Les garçons seraient plus fragiles émotionnellement que les filles

L’évolution de l’espèce humaine a créé des différences visibles chez les filles et les garçons. Si l’homme devient physiquement plus robuste que la femme à l’adolescence, il est en fait plus fragile que l’autre sexe sur certains points, notamment au niveau affectif et psychique.

Une étude réalisée par  le docteur Sebastian Kraemer montre que les foetus mâles seraient plus sensibles au stress de leur mère. S’ils manquent de soin lorsqu’ils sont en bas âge, ils deviendraient plus susceptibles de développer des troubles comportementaux, en devenant par exemple hyperactifs. Ils requièrent donc plus d’attention en étant aussi plus enclins à manifester leur frustration.

A l’âge adulte, le taux de suicide masculin est plus élevé.
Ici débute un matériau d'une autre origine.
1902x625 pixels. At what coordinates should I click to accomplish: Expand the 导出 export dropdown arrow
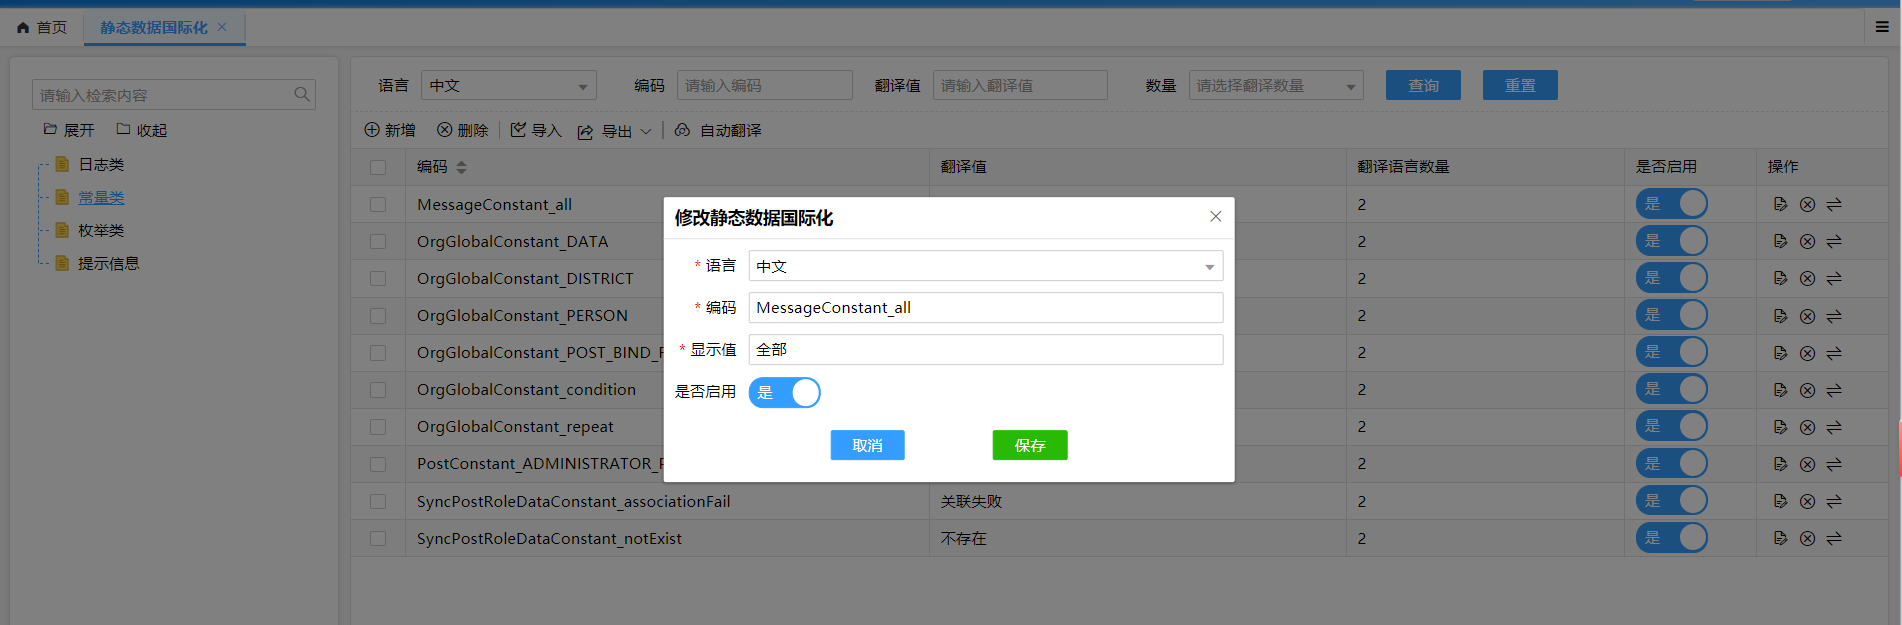tap(646, 131)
Ceci dénote une propension plus forte à l’instabilité émotionnelle et un goût plus prononcé pour entreprendre des mesures extrêmes, surtout s’il y a à la base des gènes « à risque. » Ceci peut être la conséquence directe de traumatismes vécus durant l’enfance et le développement d’une vision du monde négative.

Selon certains chercheurs, un petit garçon a fortement besoin de l’affection de sa mère et ce notamment durant les premières années. Une génitrice distante ou trop sévère peut compromettre la santé mentale du futur homme. Malheureusement, certains clichés ont la vie dure, notamment l’intégration de l’idée qu’un garçon ne doit pas pleurer ou demander trop de soins afin de devenir fort mentalement. Certains parents pourraient donc condamner leur fils à vivre une détresse émotionnelle à la longue. Il pourrait aussi ne pas demander de l’aide psychologique alors qu’il en aurait besoin.